Problem description:
Reproduce exactly the lines of the material beneath, from the line that contains "[Muziek met 'n Glimlach] (94, 738)" to the line that contains "disclaimer (135, 865)", both included, and no other lines.

Source records:
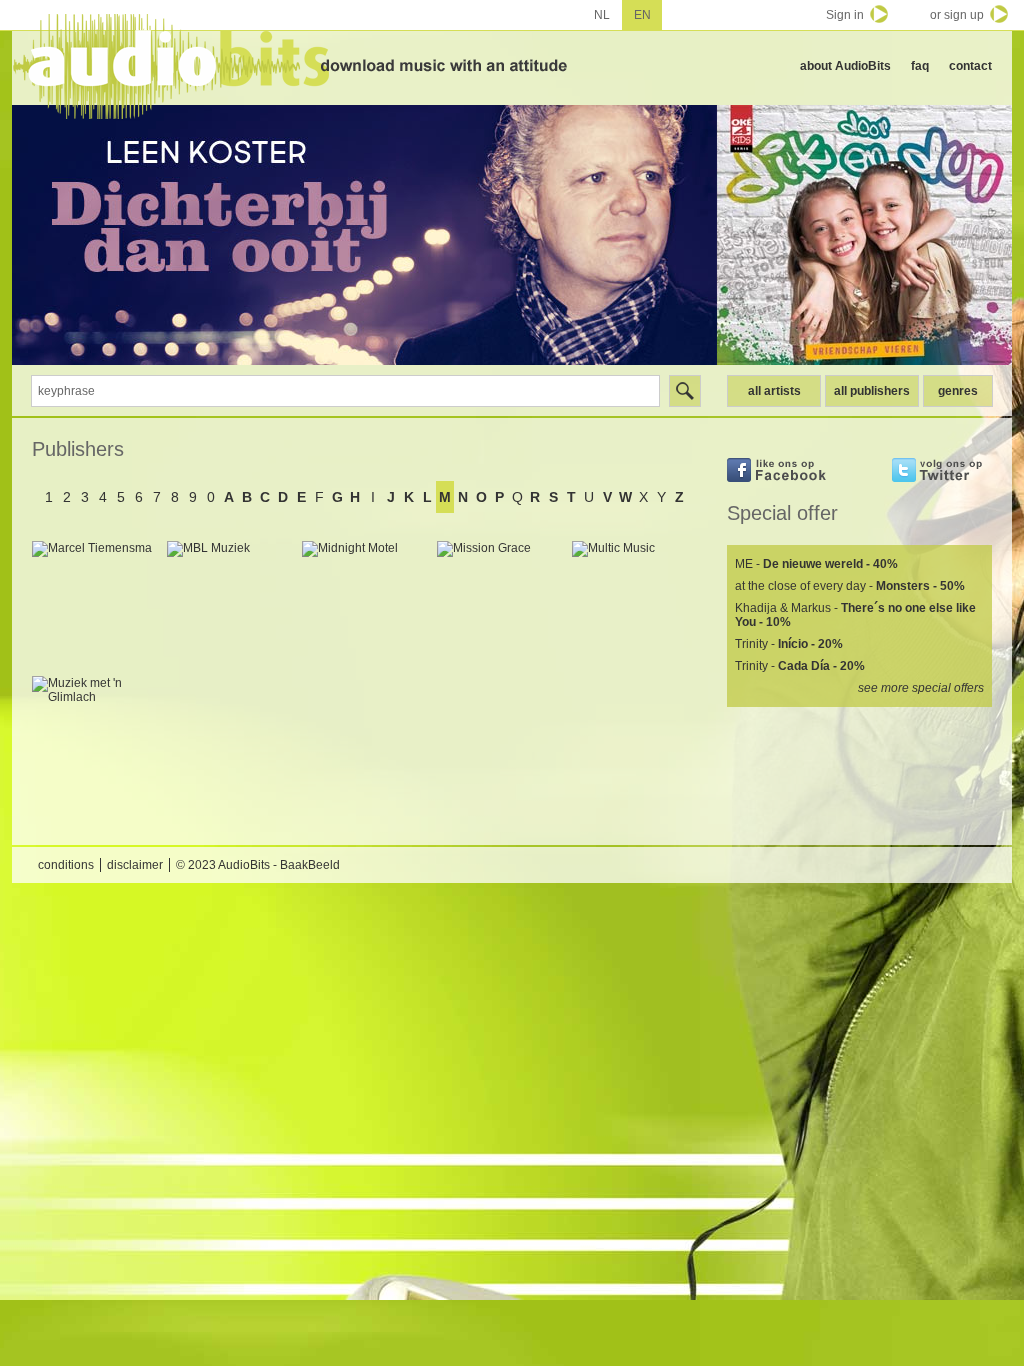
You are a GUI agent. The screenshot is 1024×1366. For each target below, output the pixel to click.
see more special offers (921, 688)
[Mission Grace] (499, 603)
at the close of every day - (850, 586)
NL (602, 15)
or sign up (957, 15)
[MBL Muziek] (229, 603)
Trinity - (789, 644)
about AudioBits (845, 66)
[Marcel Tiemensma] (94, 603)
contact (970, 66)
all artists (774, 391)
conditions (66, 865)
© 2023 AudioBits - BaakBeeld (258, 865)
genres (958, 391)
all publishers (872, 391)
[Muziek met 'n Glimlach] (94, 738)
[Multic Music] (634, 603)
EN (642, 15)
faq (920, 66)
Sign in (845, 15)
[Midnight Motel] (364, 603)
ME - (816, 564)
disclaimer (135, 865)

---

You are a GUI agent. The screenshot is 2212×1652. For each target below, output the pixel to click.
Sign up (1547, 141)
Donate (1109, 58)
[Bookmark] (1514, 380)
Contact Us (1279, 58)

==

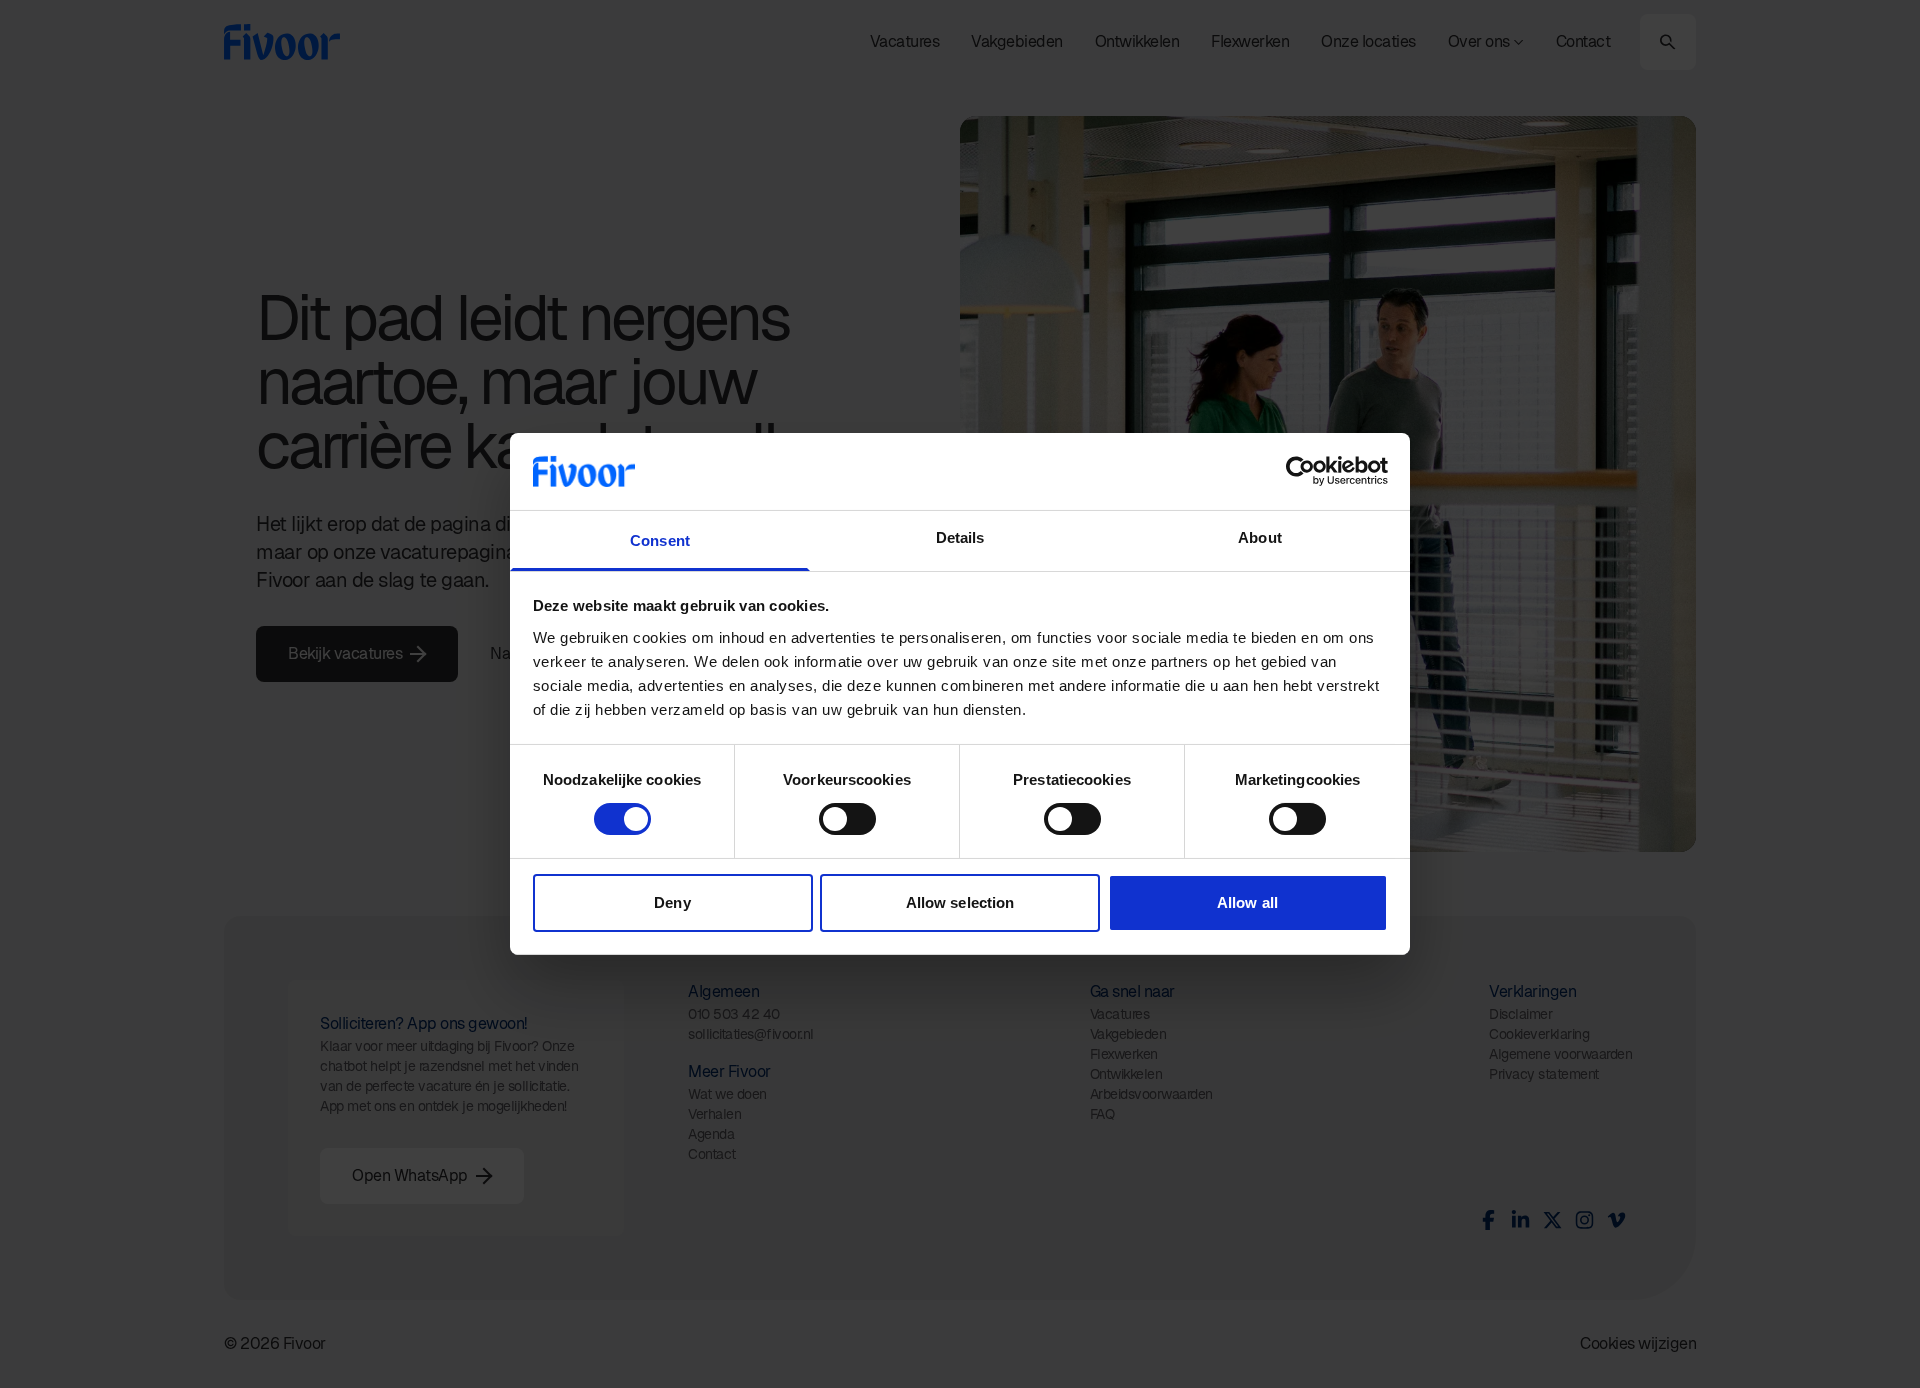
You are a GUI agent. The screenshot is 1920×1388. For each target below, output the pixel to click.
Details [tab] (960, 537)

Written response:
[Muziek met 'n Glimlach] (94, 738)
[Multic Music] (634, 603)
EN (642, 15)
faq (920, 66)
Sign in (845, 15)
[Midnight Motel] (364, 603)
ME - (816, 564)
disclaimer (135, 865)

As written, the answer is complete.